Can you have seasonal depression and regular depression?
Major Depressive Disorder with Seasonal Pattern, or formerly known as seasonal affective disorder (SAD), is characterized by recurring incidents of depression in late fall and winter. Usually, the alternating periods of normal mood for the rest of the year are quite normal for some individuals dealing with physical impacts.
Does depression make you age faster?
Unfortunately, a new study found out that people living with a major depressive disorder are biologically affecting older individuals. However, since there are no exemptions, it also affects people without depression, and that childhood trauma worsens this effect. Thus, the brain physically ages faster when depressed when looking into the brain’s changes, even when an individual is still young.
Can you inherit depression?
Honestly, no one simply “inherits” depression from their parents. Each person inherits a series of unique genes that may or may not affect the psychological state. However, in some instances and certain gene combinations, the mixed-up can predispose to a particular illness, including any related health disorder such as major depression and bipolar disorder.
What are the risks of depression?
There are specific risk factors that can affect depression. It could be personal turmoil or disputes with friends or family, past physical, sexual, emotional abuse, traumatic life events, constant medication, and an unstable emotional state. Sometimes, even good things in life, like moving or graduating, could make someone depressed.

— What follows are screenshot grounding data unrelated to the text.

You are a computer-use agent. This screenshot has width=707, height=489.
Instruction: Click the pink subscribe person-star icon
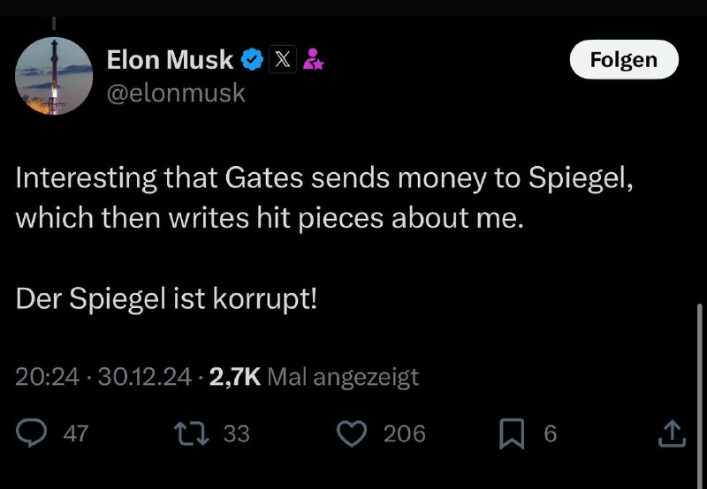coord(313,59)
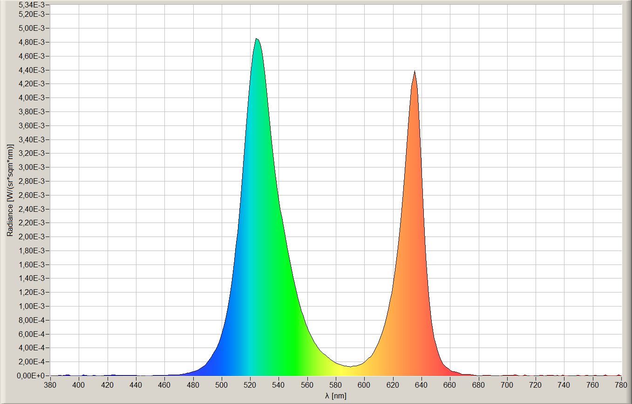The image size is (632, 404).
Task: Select the x-axis title "λ [nm]"
Action: (336, 396)
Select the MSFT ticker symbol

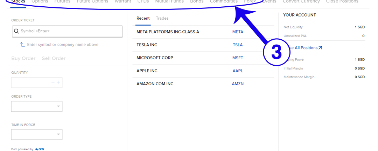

Is mood disorder the same as depression?
When our general emotional state is distorted or inconsistent with your state of affairs and interferes with your ability to function, then it is considered okay to say that you have a mood disorder. It can be seen when you are extremely sad, empty, or irritable, or you may have moments of depression varying from being excessively happy.
Does depression physically age your brain?

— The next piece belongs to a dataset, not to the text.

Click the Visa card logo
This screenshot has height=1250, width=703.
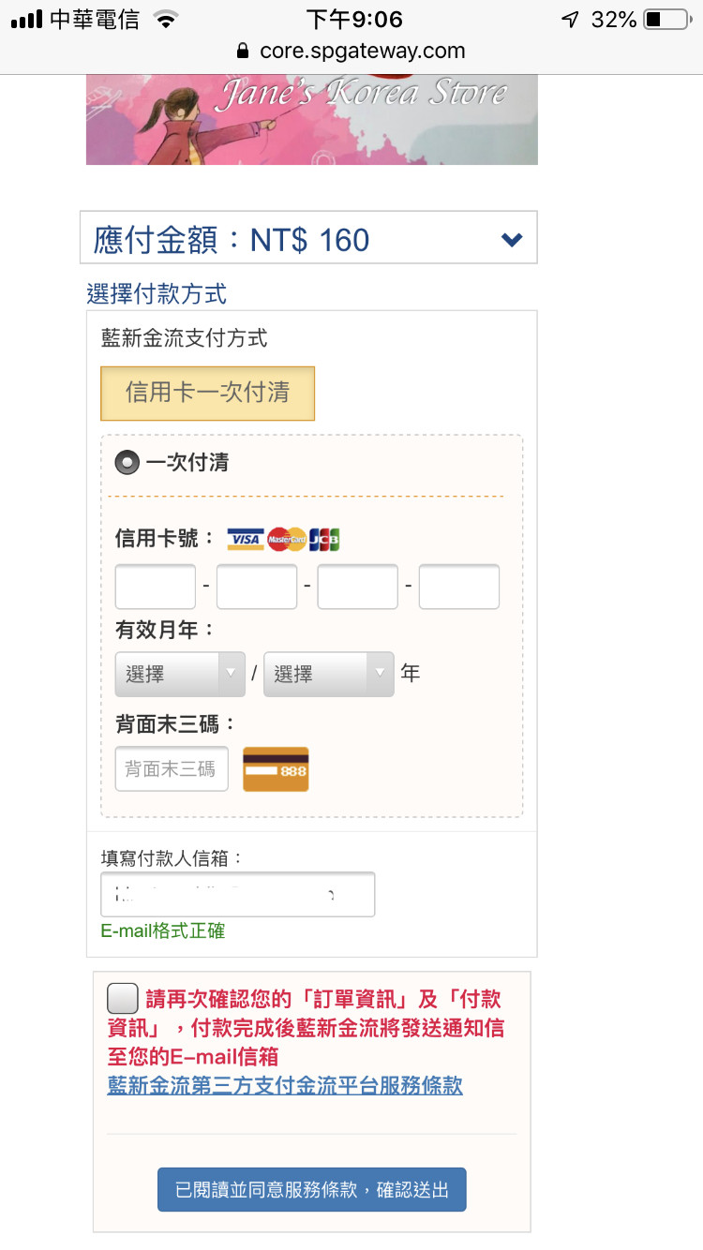pos(246,540)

The latest research out of Yale University explains that depression can physically change a person’s brain by hastening an aging effect. The effect leaves them more susceptible to illnesses associated with old age, such as dementia and Alzheimer’s. Depression can make people look physically older by speeding up the aging process in our cells.

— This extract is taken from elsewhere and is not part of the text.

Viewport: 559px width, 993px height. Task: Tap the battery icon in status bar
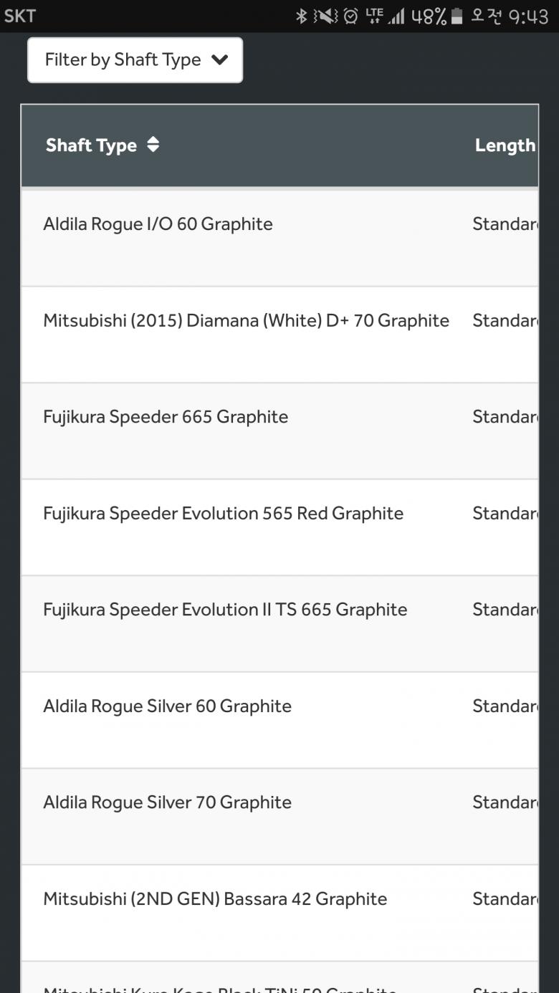pyautogui.click(x=457, y=16)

Are depressed brains different?
Several scientists have found some delicate but essential differences when comparing a depressed brain versus a normal brain. There is a constant change in depressed brains, including brain shrinkage, grey matter abnormalities, and a more active amygdala.
What percentage of depression is genetic?
Research shows that people with parents or siblings who have a mental health condition such as depression are more likely to inherit the mental illness. Scientists believe that scores of as 40 percent of those with depression trace it back to a genetic link, while it is the environmental and other factors that make up the rest of the 60 percent.
It would be very unfair for the record to say that people who often feel sad and lonely are only overacting. There is no such thing as overacting when it comes to depression because no one can tell whether the mental illness is complicated or not. Only those individuals who are experiencing that agonizing signs and symptoms can make it obvious. Therefore, if people say that they feel sad and want to isolate themselves, never think of it as an excuse to deal with life uncertainties. Instead of thinking that everything is okay, make room for the benefit of the doubt. Never let the person feel that his thoughts and feelings are invalid.